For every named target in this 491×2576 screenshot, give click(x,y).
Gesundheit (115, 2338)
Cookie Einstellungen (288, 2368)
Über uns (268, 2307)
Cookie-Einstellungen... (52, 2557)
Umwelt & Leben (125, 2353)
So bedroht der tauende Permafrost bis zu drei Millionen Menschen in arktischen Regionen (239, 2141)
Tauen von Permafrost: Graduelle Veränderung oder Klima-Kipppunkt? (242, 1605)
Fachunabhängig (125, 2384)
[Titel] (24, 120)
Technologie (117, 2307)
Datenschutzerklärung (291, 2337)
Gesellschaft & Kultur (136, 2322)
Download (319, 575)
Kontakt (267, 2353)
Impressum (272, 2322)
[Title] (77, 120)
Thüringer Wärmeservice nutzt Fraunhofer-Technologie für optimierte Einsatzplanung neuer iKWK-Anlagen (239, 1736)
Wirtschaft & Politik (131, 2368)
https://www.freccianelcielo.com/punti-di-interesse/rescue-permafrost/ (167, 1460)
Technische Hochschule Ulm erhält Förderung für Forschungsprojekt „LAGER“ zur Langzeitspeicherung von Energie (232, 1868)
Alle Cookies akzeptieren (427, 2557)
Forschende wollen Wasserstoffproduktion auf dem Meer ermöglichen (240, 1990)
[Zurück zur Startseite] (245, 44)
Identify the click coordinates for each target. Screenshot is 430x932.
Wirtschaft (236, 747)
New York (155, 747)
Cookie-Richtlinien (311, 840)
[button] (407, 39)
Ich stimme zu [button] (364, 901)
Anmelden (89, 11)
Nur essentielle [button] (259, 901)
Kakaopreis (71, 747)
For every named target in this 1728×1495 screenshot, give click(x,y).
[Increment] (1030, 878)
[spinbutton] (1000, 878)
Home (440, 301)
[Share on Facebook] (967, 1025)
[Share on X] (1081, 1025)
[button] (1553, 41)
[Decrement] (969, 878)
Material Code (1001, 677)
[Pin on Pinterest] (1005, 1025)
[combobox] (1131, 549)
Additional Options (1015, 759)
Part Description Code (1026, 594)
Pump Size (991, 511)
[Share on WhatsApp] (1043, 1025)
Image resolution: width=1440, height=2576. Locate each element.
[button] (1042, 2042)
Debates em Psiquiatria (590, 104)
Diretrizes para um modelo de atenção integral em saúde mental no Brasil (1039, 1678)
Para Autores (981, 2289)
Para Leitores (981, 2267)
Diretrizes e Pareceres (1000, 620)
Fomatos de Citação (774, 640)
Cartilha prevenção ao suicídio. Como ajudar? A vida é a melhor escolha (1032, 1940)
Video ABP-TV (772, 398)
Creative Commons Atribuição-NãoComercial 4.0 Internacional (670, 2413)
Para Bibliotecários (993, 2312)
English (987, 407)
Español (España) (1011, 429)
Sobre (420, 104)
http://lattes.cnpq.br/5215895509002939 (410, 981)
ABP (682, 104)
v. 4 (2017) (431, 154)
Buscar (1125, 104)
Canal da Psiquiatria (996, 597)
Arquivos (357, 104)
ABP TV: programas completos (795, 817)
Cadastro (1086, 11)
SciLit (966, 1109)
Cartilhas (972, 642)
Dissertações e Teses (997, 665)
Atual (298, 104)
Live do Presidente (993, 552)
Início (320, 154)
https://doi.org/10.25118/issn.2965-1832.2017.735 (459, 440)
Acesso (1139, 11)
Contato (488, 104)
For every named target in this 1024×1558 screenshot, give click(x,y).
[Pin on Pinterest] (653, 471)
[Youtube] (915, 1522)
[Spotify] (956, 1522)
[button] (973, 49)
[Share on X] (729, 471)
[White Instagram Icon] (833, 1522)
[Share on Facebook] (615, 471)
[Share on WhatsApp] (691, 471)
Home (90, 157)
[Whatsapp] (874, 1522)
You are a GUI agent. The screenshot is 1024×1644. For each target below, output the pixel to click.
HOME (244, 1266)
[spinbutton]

+++++

### Problem details
Type the entries out again so that they match exactly.

### Completed exercise
For every named target in this 491×2576 screenshot, give click(x,y).
Gesundheit (115, 2338)
Cookie Einstellungen (288, 2368)
Über uns (268, 2307)
Cookie-Einstellungen... (52, 2557)
Umwelt & Leben (125, 2353)
So bedroht der tauende Permafrost bis zu drei Millionen Menschen in arktischen Regionen (239, 2141)
Tauen von Permafrost: Graduelle Veränderung oder Klima-Kipppunkt? (242, 1605)
Fachunabhängig (125, 2384)
[Titel] (24, 120)
Technologie (117, 2307)
Datenschutzerklärung (291, 2337)
Gesellschaft & Kultur (136, 2322)
Download (319, 575)
Kontakt (267, 2353)
Impressum (272, 2322)
[Title] (77, 120)
Thüringer Wärmeservice nutzt Fraunhofer-Technologie für optimierte Einsatzplanung neuer iKWK-Anlagen (239, 1736)
Wirtschaft & Politik (131, 2368)
https://www.freccianelcielo.com/punti-di-interesse/rescue-permafrost/ (167, 1460)
Technische Hochschule Ulm erhält Förderung für Forschungsprojekt „LAGER“ zur Langzeitspeicherung von Energie (232, 1868)
Alle Cookies akzeptieren (427, 2557)
Forschende wollen Wasserstoffproduktion auf dem Meer ermöglichen (240, 1990)
[Zurück zur Startseite] (245, 44)
Identify the click coordinates for each target. Screenshot is 430x932.
Wirtschaft (236, 747)
New York (155, 747)
Cookie-Richtlinien (311, 840)
[button] (407, 39)
Ich stimme zu [button] (364, 901)
Anmelden (89, 11)
Nur essentielle [button] (259, 901)
Kakaopreis (71, 747)
For every named target in this 1728×1495 screenshot, give click(x,y).
[Increment] (1030, 878)
[spinbutton] (1000, 878)
Home (440, 301)
[Share on Facebook] (967, 1025)
[Share on X] (1081, 1025)
[button] (1553, 41)
[Decrement] (969, 878)
Material Code (1001, 677)
[Pin on Pinterest] (1005, 1025)
[combobox] (1131, 549)
Additional Options (1015, 759)
Part Description Code (1026, 594)
Pump Size (991, 511)
[Share on WhatsApp] (1043, 1025)
Image resolution: width=1440, height=2576. Locate each element.
[button] (1042, 2042)
Debates em Psiquiatria (590, 104)
Diretrizes para um modelo de atenção integral em saúde mental no Brasil (1039, 1678)
Para Autores (981, 2289)
Para Leitores (981, 2267)
Diretrizes e Pareceres (1000, 620)
Fomatos de Citação (774, 640)
Cartilha prevenção ao suicídio. Como ajudar? A vida é a melhor escolha (1032, 1940)
Video ABP-TV (772, 398)
Creative Commons Atribuição-NãoComercial 4.0 Internacional (670, 2413)
Para Bibliotecários (993, 2312)
English (987, 407)
Español (España) (1011, 429)
Sobre (420, 104)
http://lattes.cnpq.br/5215895509002939 (410, 981)
ABP (682, 104)
v. 4 (2017) (431, 154)
Buscar (1125, 104)
Canal da Psiquiatria (996, 597)
Arquivos (357, 104)
ABP TV: programas completos (795, 817)
Cadastro (1086, 11)
SciLit (966, 1109)
Cartilhas (972, 642)
Dissertações e Teses (997, 665)
Atual (298, 104)
Live do Presidente (993, 552)
Início (320, 154)
https://doi.org/10.25118/issn.2965-1832.2017.735 (459, 440)
Acesso (1139, 11)
Contato (488, 104)
For every named target in this 1024×1558 screenshot, give click(x,y).
[Pin on Pinterest] (653, 471)
[Youtube] (915, 1522)
[Spotify] (956, 1522)
[button] (973, 49)
[Share on X] (729, 471)
[White Instagram Icon] (833, 1522)
[Share on Facebook] (615, 471)
[Share on WhatsApp] (691, 471)
Home (90, 157)
[Whatsapp] (874, 1522)
You are a GUI agent. The screenshot is 1024×1644. For each target below, output the pixel to click.
HOME (244, 1266)
[spinbutton]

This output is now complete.